4. The hydrogen returning device is added, so that the use amount of hydrogen is greatly saved, and the pollution to the atmosphere caused by the exhaust of hydrogen waste gas into the air is reduced.
A process for producing acetyl-n-propanol by kettle-type continuous hydrogenation,
1) 1440kg of 2-methylfuran in a 2-methylfuran metering tank 201, 360kg of water in one of the aqueous phase mixing kettles 203, 5kg of 31% hydrochloric acid and 4kg of palladium-carbon catalyst are added into a 3 m-silvestris reaction kettle 205, nitrogen and hydrogen are used for replacing for three times respectively, the reaction temperature in the reaction kettle 205 is controlled to be 25-30 ℃, the hydrogen pressure in the kettle is controlled to be 0.28MPa, after 9 hours of reaction,
2) the catalyst after being mixed in the other water phase mixing kettle 203 is respectively pumped into a reaction kettle 205 by 40kg/h acid water and 160kg/h 2-methylfuran through a water phase metering pump 204 and an organic phase metering pump 202 for continuous hydrogen reaction, a discharge valve is opened after a feed pump is started, reaction liquid is pressed into a gas-liquid separator 207 through a filter in the reaction kettle 205, a bottom valve is automatically opened after the filtrate in the gas-liquid separator 207 reaches a certain liquid level, the filtrate enters a neutralization kettle through a filter 208, and qualified acetyl-n-propanol is obtained through neutralization and distillation operations,
3) and hydrogen on the upper part of the gas-liquid separator passes through a condenser and enters a hydrogen compressor through a hydrogen return pipe for recycling.

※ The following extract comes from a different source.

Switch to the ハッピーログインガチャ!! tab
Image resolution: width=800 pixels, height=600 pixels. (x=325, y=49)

The feeding amount of the reaction kettle 205 in the kettle type continuous hydrogenation part is controlled by a metering pump, the discharging amount is controlled by the combination of the liquid level change in the gas-liquid separator 207 and the opening degree of the discharging valve, the hydrogen return gas is automatically controlled by the linkage of the pressure in the gas-liquid separator 207 and the exhaust valve, the exhaust pressure range is kept between 0.05 and 0.20MPa, and the feeding amount and the discharging amount are kept in a balanced state.

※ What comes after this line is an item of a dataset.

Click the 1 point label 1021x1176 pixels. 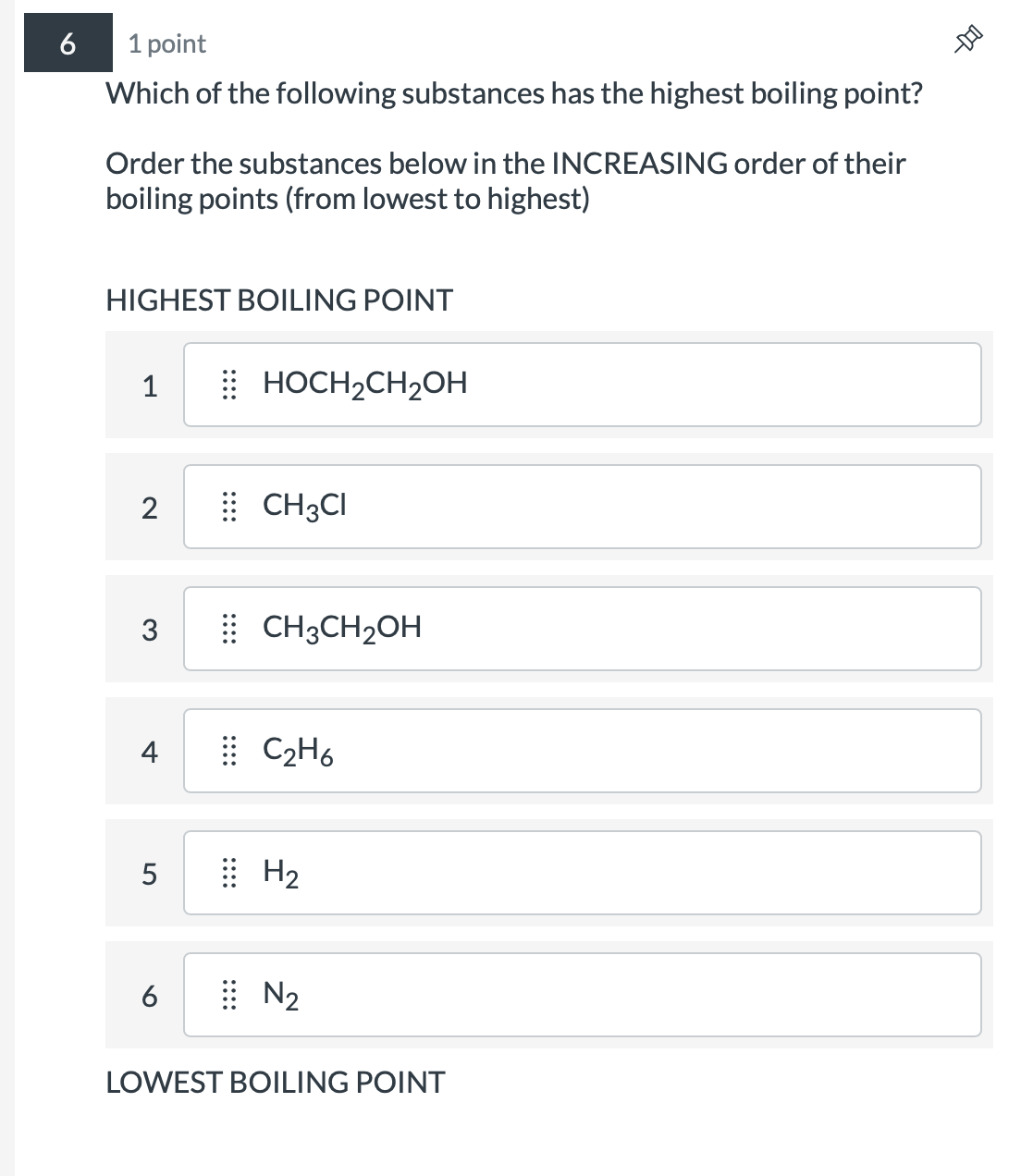(167, 43)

While there have been shown and described what are at present considered the fundamental principles and essential features of the invention and its advantages, it will be understood by those skilled in the art that the invention is not limited by the embodiments described above, which are merely illustrative of the principles of the invention, but that various changes and modifications may be made therein without departing from the spirit and scope of the invention as defined by the appended claims and their equivalents.